*EXERCISE DETAILS*
With the pictures left out, reproduce exactly the lines running from the line with "Open the About link" to the last line of the material below.

START INFORMATION

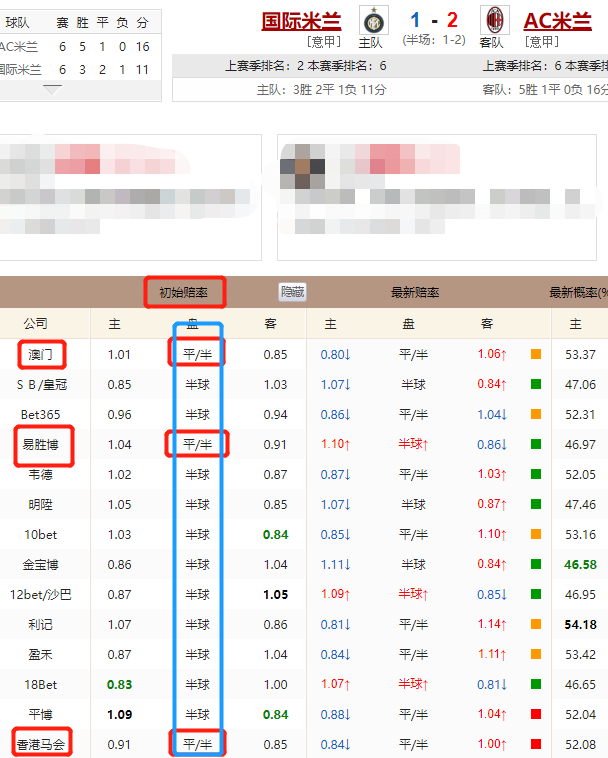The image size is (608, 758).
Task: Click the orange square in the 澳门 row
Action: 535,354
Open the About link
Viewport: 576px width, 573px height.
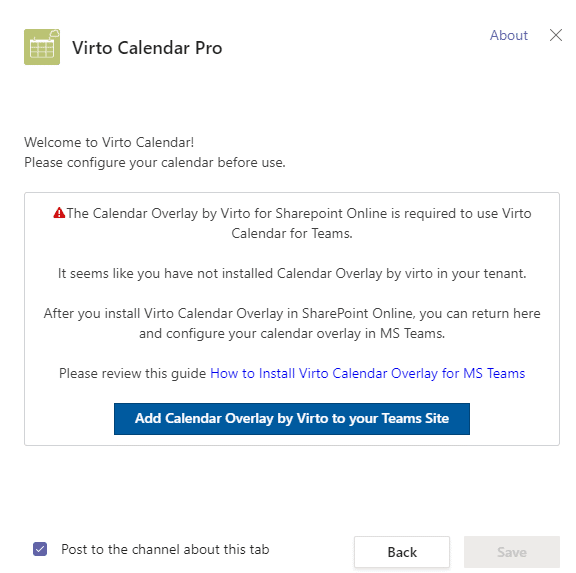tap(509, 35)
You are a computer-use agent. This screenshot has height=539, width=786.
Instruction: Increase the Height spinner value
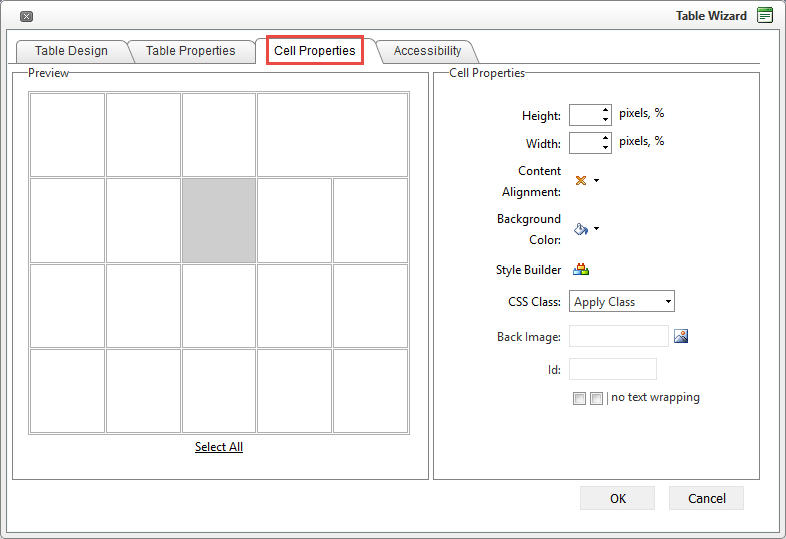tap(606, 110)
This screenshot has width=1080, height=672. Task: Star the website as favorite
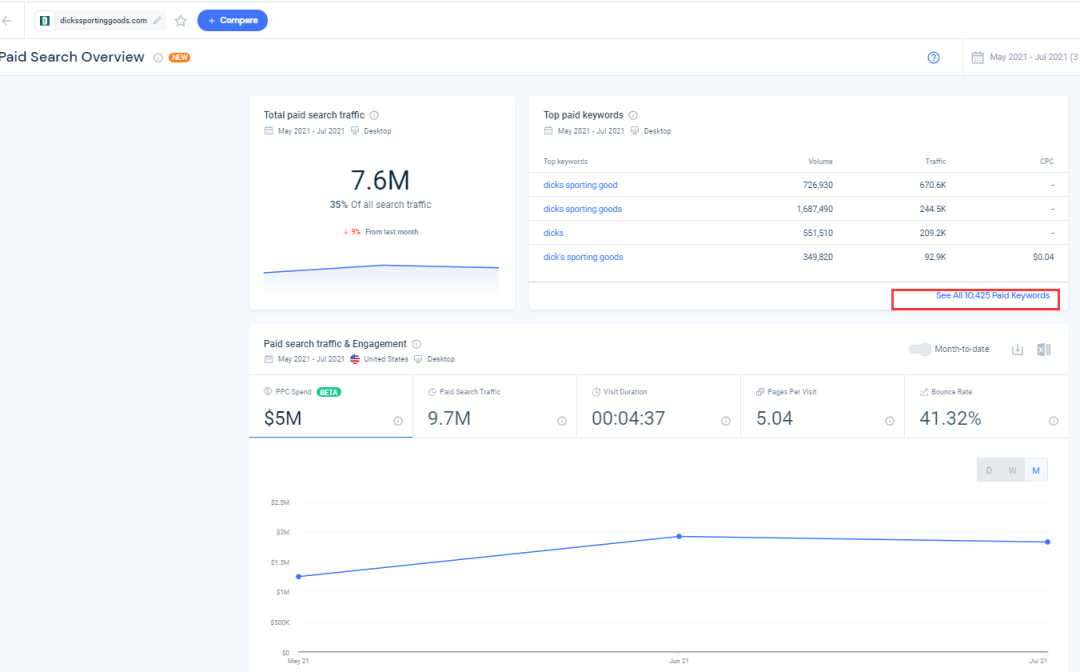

END INFORMATION

*REPLY TO THE TASK*
Open the About link
Viewport: 576px width, 573px height.
tap(509, 35)
You are a computer-use agent. This screenshot has height=539, width=786.
Instruction: Increase the Height spinner value
tap(606, 110)
This screenshot has width=1080, height=672. Task: Star the website as favorite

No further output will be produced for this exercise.